Ciclos de retroalimentación
Retroalimentación negativa
- Para mantener la homeostasis se suelen usar ciclos de retroalimentación negativa. Estos ciclos actúan en oposición al estímulo, o señal, que los desencadena. Esto implica que el producto final del sistema de control produce una señal negativa sobre el inicio del sistema, para mantener una regulación controlada y adecuada.
- Para que se mantenga la constancia interna, los cambios en el cuerpo deben estimular sensores que pueden enviar información hacia un centro integrador, lo cual permite que dicho centro detecte cambios respecto a un punto de ajuste. Este último punto es análogo al ajuste de la temperatura en un termostato de una casa. De manera similar, hay un punto de ajuste para la temperatura corporal, la concentración de glucosa en sangre, la tensión en un tendón y otros por el estilo. Estas desviaciones de un punto de ajuste normal dado se detectan por un sensor, a menudo es una región particular del cerebro o de la médula espinal, pero también puede ser un grupo de células en una glándula endocrina. y las señales provenientes de éste desencadenan cambios compensadores que continúan hasta que se alcanza de nuevo el punto de ajuste.

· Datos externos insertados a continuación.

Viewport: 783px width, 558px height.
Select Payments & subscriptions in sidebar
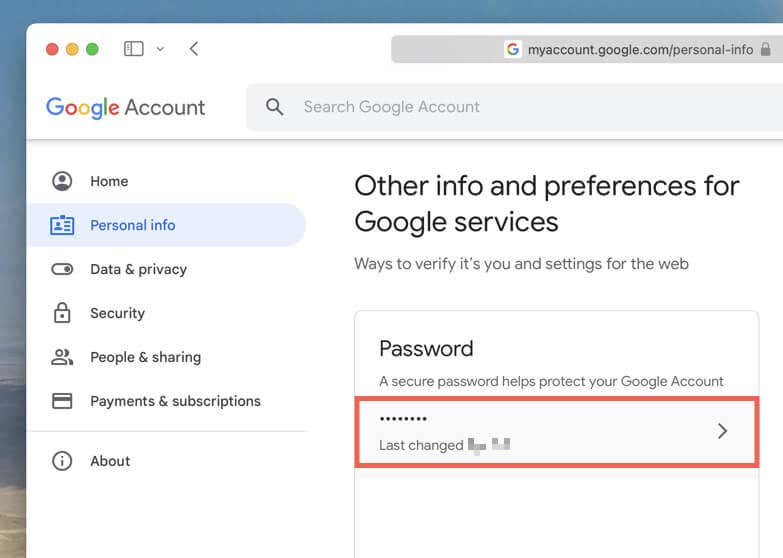pos(175,401)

Tales condiciones pueden medirse de manera cuantitativa, por ejemplo, en grados Celsius para la temperatura corporal, o en miligramos por decilitro (una décima parte de un litro) para la glucosa en sangre
Retroalimentación positiva
- A diferencia de los ciclos de retroalimentación negativa, los ciclos de retroalimentación positiva amplifican la señal inicial. Los ciclos de retroalimentación positiva suelen encontrarse en procesos que necesitan estimularse hasta su terminación, no cuando se necesita mantener el statu quo. Un ciclo de retroalimentación positiva entra en juego durante el parto. En el parto, la cabeza del bebé presiona el cuello uterino — la parte inferior del útero, a través del cual debe salir el bebé — y activa neuronas hacia el cerebro. Las neuronas envían una señal que hace que la Hipofisis libere la hormona oxitocina.
La oxitocina aumenta las contracciones uterinas y, por tanto, la presión sobre el cuello uterino. Esto causa la liberación de más oxitocina y provoca contracciones aún más fuertes. Este ciclo de retroalimentación positiva continúa hasta que finaliza el parto.